The Book of Proverbs, in biblical canon, once a vital part of American culture, tells us: “Pride goes before destruction, a haughty spirit before a fall.” It’s this haughty spirit, this pride that precedes destruction, that lies behind the Supreme Court’s decision . . . to bury the Defense of Marriage Act.
This decision . . . is but the latest in a long process of the unraveling of American culture driven by pride—the sense that we answer to no higher authority.
Parker’s attack on pride suggests something about the life-serving importance of pride. For one thing, pride is the antithesis of blindly accepting the moral dictates of some "higher authority." If one does submit one's moral judgment to authority, one does not have pride. If one does submit, one places the quality of one's life and potential for happiness in jeopardy by placing one's moral guidance in the hands of some authority other than one's own reason. To think for oneself is to have pride—and vice-versa.
So, what precisely is pride? Two great philosophers weighed in on the issue.
Aristotle identified pride as “the crown of the virtues,” reflective of the personal commitment to “greatness in every virtue”: The proud man “thinks himself worthy of great things,” never “thinking himself worthy of less than he is really worthy.” Pride, observed Ayn Rand, is “moral ambitiousness”—“the recognition of the fact that you are your own highest value”; a recognition that must and can be earned by a personal commitment to the achievement of moral perfection in character and deed, while never self-sacrificially subordinating one’s judgment to the authority of others.

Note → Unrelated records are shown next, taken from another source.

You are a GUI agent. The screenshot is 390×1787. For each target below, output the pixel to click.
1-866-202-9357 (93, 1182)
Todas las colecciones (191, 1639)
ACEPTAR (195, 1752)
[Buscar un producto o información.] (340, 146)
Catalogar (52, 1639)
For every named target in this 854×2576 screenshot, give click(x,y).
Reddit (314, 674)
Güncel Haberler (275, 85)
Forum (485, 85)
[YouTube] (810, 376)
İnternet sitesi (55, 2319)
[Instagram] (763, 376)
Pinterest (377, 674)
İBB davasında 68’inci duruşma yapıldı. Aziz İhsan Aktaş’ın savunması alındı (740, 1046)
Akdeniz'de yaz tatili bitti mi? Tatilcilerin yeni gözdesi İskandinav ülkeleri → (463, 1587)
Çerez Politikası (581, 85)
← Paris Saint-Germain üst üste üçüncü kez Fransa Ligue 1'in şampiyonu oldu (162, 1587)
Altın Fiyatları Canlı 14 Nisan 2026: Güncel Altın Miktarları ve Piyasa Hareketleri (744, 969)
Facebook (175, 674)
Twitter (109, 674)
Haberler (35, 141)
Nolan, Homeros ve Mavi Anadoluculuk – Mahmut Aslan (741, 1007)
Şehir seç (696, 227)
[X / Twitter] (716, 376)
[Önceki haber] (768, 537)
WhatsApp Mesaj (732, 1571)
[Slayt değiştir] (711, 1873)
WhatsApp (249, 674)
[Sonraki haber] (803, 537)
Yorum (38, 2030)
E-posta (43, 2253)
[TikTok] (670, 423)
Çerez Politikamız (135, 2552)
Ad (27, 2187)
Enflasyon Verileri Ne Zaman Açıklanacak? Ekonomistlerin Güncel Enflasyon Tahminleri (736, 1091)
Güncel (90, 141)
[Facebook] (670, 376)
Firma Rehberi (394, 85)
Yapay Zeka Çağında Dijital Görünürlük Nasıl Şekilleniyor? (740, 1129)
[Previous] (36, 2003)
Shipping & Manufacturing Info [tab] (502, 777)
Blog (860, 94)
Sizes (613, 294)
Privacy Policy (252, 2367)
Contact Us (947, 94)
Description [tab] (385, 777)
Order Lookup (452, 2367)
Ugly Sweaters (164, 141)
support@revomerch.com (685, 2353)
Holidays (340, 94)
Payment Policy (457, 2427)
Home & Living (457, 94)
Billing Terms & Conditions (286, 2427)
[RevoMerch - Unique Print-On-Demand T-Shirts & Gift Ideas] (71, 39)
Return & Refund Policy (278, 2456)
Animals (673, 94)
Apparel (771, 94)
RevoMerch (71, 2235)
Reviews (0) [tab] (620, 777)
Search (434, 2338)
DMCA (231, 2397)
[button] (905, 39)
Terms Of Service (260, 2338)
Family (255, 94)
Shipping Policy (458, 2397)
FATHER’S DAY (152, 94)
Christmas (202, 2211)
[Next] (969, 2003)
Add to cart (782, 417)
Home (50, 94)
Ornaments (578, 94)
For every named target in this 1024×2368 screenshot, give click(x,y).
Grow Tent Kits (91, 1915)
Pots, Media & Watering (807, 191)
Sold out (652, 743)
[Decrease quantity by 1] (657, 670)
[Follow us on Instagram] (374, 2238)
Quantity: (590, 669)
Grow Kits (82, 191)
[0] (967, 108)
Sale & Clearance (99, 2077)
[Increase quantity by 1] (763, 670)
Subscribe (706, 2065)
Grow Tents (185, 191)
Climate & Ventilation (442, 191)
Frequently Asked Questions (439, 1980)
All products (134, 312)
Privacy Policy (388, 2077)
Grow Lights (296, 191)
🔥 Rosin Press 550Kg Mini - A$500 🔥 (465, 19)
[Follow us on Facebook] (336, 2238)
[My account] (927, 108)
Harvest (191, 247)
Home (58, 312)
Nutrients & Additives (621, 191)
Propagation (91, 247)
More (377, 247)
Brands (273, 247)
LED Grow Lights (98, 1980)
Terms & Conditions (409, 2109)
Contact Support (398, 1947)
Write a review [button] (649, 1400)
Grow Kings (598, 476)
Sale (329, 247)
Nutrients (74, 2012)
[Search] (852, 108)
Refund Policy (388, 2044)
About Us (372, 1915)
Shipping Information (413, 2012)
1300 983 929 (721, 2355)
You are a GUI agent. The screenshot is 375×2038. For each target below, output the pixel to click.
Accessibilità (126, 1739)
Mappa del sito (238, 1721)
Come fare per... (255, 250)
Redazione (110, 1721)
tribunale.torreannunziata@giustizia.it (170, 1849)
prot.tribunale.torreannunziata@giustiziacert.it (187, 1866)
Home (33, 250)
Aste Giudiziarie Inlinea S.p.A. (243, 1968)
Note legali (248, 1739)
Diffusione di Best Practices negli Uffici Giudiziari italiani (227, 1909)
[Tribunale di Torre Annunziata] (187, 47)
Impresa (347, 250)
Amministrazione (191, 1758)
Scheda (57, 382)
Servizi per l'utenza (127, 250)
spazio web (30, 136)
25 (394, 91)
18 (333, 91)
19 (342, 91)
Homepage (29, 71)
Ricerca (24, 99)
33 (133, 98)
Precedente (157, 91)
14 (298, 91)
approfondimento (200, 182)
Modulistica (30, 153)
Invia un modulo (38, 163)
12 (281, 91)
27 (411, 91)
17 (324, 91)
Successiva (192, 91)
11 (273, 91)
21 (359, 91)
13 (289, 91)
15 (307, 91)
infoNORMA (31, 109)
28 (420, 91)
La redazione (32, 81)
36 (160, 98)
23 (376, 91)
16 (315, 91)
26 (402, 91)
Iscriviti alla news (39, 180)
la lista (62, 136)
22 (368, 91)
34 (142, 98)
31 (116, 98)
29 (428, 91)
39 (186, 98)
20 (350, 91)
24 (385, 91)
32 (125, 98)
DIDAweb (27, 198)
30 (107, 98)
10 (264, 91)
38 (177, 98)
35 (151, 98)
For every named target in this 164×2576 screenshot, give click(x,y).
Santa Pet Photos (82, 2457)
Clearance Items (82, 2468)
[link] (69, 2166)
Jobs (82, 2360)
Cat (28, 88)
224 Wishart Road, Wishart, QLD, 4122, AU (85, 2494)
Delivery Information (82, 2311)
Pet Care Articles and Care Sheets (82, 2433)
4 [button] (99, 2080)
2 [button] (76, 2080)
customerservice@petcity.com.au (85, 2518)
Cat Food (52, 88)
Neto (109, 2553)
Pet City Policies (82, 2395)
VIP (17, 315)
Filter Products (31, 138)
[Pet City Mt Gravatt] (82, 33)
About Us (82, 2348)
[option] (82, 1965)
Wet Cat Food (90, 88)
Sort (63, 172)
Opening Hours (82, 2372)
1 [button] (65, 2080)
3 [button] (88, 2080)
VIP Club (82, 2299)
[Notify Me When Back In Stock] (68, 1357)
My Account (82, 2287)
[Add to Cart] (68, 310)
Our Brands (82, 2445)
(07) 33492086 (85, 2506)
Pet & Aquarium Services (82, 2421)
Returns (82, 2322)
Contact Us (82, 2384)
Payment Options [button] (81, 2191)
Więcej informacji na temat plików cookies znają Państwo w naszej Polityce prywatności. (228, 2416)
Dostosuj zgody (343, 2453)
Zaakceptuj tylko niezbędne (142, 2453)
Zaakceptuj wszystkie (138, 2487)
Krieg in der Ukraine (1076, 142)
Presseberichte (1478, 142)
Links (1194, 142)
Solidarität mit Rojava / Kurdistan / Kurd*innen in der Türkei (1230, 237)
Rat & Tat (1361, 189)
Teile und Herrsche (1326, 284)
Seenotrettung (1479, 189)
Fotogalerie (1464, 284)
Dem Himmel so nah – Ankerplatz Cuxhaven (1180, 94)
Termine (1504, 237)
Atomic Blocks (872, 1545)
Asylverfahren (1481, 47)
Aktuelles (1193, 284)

But “Pride,” counters the Christian theologian Augustine, “is self-glorifying attempts to rely on oneself to any degree . . . The flawed will [that] turns [one] away from God.”
Religionists like Parker seek to legally force their marital terms on everyone else. On whose authority? By the dictates of “biblical canon”; the writings of people who claim to speak for God, a “higher authority” that they claim exists.
Is it any wonder why religionists consider pride to be man’s “primal vice” and his “Original Sin,” as Augustine put it? What proud person would submit to religionists’ unchallengeable commandments?
Pride stands in the way of religious authoritarianism, because standing up for one’s rights and intellectual autonomy against religious authoritarians like Parker is an act of pride.